■ **DATA EXTRACTS**
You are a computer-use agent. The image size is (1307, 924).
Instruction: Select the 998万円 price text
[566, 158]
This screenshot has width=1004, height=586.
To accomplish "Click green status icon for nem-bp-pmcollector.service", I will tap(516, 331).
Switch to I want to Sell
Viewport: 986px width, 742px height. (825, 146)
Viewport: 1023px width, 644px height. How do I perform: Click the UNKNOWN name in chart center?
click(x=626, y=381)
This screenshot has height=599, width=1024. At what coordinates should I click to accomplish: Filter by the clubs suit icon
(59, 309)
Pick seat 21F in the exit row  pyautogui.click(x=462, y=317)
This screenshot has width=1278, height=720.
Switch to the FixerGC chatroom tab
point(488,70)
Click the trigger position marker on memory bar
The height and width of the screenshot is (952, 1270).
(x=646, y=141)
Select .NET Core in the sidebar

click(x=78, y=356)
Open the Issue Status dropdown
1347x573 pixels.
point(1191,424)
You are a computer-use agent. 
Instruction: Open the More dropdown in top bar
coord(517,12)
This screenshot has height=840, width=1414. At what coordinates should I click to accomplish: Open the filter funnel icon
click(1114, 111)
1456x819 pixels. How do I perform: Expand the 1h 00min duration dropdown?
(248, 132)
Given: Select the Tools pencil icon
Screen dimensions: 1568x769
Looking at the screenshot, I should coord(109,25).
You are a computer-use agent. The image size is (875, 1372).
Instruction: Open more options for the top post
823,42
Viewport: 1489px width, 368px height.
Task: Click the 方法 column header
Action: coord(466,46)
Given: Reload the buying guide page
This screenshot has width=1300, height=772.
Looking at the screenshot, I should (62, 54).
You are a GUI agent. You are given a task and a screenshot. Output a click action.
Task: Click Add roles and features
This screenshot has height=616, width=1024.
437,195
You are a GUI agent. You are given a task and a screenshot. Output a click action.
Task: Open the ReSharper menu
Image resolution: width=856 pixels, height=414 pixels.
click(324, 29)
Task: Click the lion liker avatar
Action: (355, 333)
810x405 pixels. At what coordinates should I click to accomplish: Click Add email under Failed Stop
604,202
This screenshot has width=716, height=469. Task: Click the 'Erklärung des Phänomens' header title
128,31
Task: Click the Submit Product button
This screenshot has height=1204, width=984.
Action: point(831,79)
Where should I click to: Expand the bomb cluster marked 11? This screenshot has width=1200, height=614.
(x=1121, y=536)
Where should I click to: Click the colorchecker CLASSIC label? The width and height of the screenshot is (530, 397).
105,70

■ **BRIEF**
For this exercise, please output exactly the lines above starting at the line with "You are a computer-use agent. The image size is (875, 1372)." and ending at the line with "Given: Reload the buying guide page", ends included.

■ **PROBLEM SOLUTION**
You are a computer-use agent. The image size is (875, 1372).
Instruction: Open more options for the top post
823,42
Viewport: 1489px width, 368px height.
Task: Click the 方法 column header
Action: coord(466,46)
Given: Reload the buying guide page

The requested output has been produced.